Aerobic cardiorespiratory exercise
The typical guideline here is to aim for 90-150 minutes of moderate intensity aerobic exercise each week. A nice measure of intensity would be roughly 60-75% HRR, or an RPE of 12-16 on a 20-point scale. These exercise minutes should be accumulated by training on at least 2 days of the week with each session lasting at least 30 minutes. The client should also aim to be physically active at lower intensities on all days of the week if possible. This would include walking and gardening, for example.
Resistance exercise
Resistance exercise should be completing on 2-3 days each week, in line with recommendations for healthy populations. These sessions should last 20 minutes and can involve machines, free weights, resistance bands, isometric exercises[2] and callisthenics, as well as yoga or Pilates. A good template for resistance sessions would be as follows:
8-10 exercises for the major muscle groups
2-4 sets per exercise
8-12 repetitions per set
Leave at least one rest day between sessions
Flexibility
Ideally, low level flexibility training should be performed daily. A range of dynamic, static and PNF stretching is optimal, with individuals feeling the point of tightness or slight discomfort at the peak of the stretch. With static stretches, holding for up to 30 seconds at a time is recommended, with a total of 60 seconds per stretch (for example, 2x30s, or 3x20s).
Additional Notes:
· Post-exercise hypotension is a known phenomenon which results in lower blood pressure on exercise days relative to rest days. This has resulted in recommendations for hypertensive individuals to exercise on most, if not all, days.

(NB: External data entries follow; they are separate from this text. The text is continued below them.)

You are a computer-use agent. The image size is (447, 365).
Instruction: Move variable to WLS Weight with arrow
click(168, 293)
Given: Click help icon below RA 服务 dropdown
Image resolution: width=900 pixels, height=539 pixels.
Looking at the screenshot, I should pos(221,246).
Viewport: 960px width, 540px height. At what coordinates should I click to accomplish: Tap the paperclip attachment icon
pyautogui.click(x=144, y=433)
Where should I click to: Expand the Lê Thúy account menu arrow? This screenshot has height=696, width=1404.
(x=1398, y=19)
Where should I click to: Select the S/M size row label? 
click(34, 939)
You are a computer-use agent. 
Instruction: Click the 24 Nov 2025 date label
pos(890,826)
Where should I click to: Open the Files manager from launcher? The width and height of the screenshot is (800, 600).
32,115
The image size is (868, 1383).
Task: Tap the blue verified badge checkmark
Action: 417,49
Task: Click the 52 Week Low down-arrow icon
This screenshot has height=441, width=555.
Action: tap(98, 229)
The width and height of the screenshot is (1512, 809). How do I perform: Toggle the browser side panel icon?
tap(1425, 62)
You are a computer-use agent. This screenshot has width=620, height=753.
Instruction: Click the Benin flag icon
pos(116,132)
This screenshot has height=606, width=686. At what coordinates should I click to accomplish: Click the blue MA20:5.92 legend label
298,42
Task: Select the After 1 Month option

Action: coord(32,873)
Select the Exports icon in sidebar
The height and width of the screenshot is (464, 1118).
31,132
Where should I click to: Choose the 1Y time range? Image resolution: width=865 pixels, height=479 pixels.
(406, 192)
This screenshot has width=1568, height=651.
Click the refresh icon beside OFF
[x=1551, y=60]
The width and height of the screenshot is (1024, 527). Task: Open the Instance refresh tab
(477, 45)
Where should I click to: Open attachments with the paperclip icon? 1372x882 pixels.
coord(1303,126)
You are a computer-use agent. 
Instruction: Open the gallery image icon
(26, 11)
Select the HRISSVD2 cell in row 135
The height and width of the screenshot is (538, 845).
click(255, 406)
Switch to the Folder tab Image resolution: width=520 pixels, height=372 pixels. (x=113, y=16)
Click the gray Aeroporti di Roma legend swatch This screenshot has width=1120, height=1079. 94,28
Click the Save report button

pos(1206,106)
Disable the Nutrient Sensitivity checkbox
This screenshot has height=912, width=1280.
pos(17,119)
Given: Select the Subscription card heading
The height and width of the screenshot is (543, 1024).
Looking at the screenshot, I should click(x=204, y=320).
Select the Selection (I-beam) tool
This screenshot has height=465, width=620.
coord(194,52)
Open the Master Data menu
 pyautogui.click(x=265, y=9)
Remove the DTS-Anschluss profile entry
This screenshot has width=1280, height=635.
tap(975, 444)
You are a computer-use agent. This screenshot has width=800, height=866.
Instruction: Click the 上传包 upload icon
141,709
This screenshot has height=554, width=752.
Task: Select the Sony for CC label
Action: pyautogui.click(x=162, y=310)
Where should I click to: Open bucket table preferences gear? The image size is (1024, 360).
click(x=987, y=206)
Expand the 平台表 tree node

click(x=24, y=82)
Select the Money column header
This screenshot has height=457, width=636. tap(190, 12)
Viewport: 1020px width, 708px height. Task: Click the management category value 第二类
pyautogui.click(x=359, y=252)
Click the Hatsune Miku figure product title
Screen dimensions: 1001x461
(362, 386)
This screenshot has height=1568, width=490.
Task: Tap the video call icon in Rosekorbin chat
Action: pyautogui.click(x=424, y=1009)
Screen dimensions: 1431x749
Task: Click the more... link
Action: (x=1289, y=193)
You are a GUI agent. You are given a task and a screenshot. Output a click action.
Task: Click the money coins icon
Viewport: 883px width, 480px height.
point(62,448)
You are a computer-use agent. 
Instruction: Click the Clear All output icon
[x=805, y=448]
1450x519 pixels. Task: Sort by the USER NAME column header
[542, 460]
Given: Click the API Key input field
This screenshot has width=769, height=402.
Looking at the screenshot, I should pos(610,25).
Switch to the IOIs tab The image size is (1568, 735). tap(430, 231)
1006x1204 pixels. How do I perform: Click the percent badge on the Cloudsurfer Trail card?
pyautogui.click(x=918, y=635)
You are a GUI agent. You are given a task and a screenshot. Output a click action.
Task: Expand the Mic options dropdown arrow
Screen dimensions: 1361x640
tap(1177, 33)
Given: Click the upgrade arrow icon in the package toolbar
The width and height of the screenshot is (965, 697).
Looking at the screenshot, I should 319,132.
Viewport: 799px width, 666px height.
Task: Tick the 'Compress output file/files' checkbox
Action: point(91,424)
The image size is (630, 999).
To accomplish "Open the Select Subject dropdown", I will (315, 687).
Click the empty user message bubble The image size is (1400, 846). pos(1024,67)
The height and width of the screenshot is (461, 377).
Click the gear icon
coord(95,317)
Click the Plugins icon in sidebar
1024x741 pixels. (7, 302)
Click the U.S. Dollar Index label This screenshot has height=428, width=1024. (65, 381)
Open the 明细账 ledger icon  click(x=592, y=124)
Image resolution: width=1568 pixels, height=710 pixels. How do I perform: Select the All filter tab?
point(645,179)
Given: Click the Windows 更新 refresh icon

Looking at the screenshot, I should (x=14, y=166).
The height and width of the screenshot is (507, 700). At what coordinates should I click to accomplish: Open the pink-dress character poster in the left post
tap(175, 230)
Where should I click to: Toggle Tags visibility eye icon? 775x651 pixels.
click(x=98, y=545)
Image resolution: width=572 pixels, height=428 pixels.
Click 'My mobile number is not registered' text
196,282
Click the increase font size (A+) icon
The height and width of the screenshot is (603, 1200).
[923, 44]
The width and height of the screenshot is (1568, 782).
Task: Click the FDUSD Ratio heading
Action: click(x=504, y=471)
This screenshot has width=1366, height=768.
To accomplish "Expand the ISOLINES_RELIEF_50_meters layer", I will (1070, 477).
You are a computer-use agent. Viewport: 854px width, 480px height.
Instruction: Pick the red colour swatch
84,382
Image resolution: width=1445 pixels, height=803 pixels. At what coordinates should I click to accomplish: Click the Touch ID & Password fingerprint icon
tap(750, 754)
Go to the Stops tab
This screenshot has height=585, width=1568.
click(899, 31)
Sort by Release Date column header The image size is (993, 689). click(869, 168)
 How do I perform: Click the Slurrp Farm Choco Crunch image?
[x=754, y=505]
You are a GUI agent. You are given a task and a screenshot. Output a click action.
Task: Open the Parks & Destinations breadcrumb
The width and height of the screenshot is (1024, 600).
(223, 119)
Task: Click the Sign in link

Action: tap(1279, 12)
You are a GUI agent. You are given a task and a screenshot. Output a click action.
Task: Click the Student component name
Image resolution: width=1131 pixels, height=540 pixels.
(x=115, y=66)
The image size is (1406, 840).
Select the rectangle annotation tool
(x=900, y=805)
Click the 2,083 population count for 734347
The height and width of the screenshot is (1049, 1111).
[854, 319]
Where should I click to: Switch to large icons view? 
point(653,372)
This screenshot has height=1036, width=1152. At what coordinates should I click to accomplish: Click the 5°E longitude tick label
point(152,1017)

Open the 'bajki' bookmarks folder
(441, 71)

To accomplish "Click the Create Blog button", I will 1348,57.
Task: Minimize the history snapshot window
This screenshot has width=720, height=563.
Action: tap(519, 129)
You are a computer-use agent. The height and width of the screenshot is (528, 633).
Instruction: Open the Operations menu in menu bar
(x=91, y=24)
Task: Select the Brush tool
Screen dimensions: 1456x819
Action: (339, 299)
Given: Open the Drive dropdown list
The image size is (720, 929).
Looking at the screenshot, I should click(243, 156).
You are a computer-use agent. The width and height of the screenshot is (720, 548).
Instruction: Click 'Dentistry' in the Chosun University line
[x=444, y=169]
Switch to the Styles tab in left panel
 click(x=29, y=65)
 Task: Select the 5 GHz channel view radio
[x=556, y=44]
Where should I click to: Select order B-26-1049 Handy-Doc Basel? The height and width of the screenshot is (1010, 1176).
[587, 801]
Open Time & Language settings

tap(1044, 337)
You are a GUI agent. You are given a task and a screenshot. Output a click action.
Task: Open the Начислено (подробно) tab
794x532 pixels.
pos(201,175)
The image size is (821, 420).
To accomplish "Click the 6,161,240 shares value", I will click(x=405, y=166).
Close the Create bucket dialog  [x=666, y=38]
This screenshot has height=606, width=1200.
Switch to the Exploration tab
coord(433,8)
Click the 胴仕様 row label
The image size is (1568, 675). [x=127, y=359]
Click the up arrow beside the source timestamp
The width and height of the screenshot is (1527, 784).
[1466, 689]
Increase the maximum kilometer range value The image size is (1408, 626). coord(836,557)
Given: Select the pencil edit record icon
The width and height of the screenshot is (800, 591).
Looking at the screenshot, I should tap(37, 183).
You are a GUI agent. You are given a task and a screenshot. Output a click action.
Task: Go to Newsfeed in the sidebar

· There is promising research to show that neuromotor exercises like Tai-Chi can be very effective for lowering blood pressure in hypertensive individuals. If this is a more gentle way of introducing movement, and creating habits, then by all means, try it!
So…what next?
As you can probably tell here, exercise lifestyle modification and medication are the three keys to lowering blood pressure. Provided that you stick to the guidelines above, more exercise is better than less, and may result in better reductions in blood pressure. Ultimately, the real challenge lies in finding a regimen that the individual in question can stick to. It is better to do something every day than it is to perform a big effort once a week. That is where our expertise comes in handy, and, ultimately, that is what we are paid to create.
[1] Siervo, M. et al. (2015) ‘Effects of the Dietary Approach to Stop Hypertension (DASH) diet on cardiovascular risk factors: a systematic review and meta-analysis’, British Journal of Nutrition, 113(1), pp. 1–15. doi:10.1017/S0007114514003341.
[2] Edwards JJ, Deenmamode AHP, Griffiths M, et al. Exercise training and resting blood pressure: a large-scale pairwise and network meta-analysis of randomised controlled trials. British Journal of Sports Medicine 2023;57:1317-1326.